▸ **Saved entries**
+++++

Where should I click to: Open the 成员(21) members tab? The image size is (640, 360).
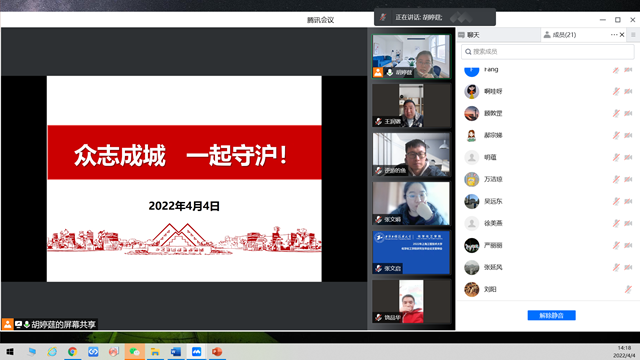[560, 35]
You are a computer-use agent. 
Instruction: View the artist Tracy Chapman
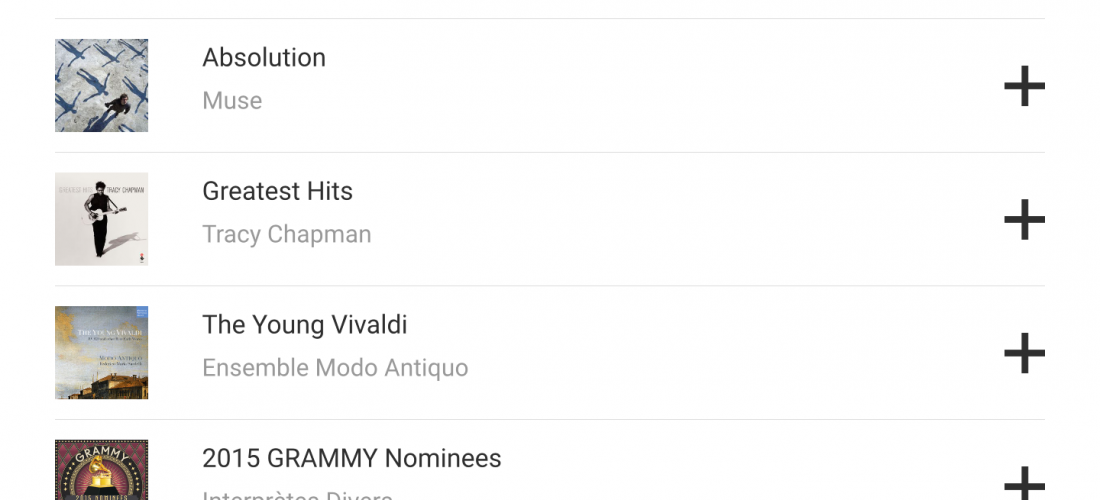pos(286,234)
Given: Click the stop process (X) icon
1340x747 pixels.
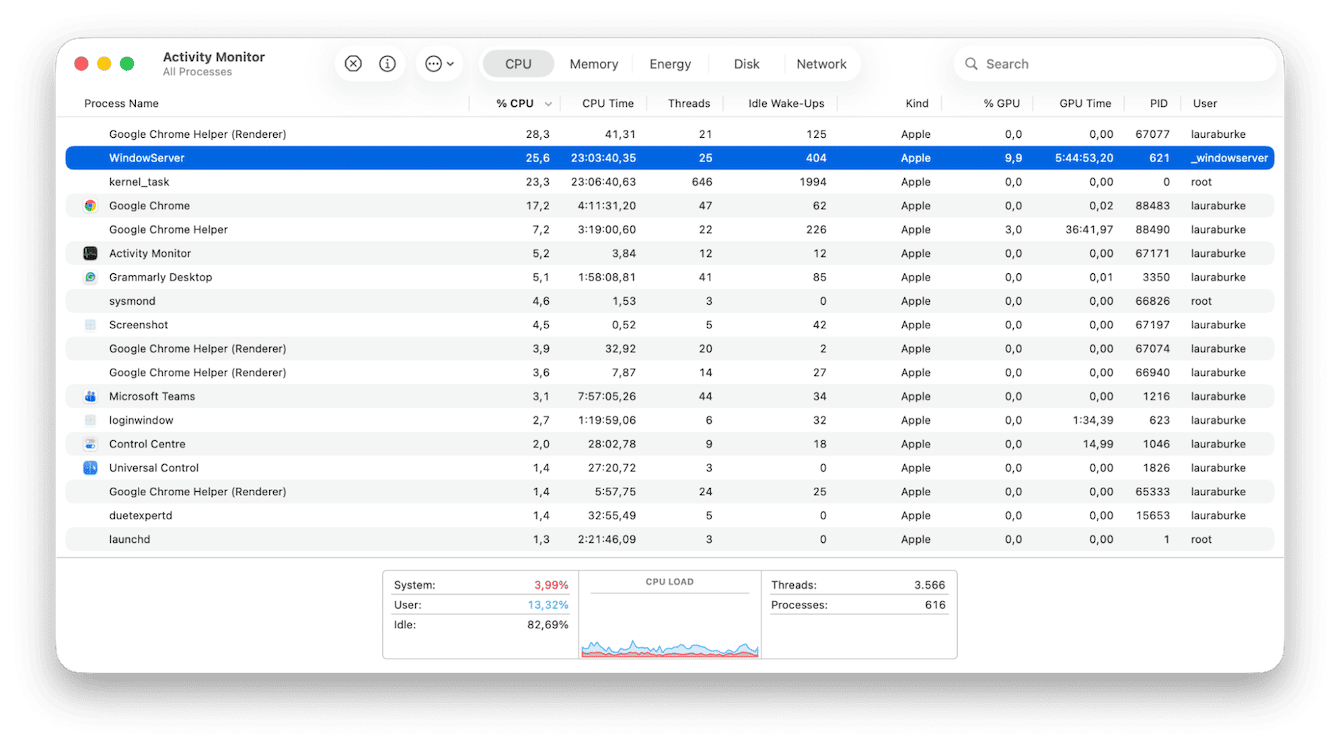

+++++

▸ **What you should do**
Repeat the data exactly, excluding the pictures.

▸ **Response**
Where should I click to: Open the 成员(21) members tab? The image size is (640, 360).
[560, 35]
You are a computer-use agent. 
Instruction: View the artist Tracy Chapman
pos(286,234)
Given: Click the stop process (X) icon
1340x747 pixels.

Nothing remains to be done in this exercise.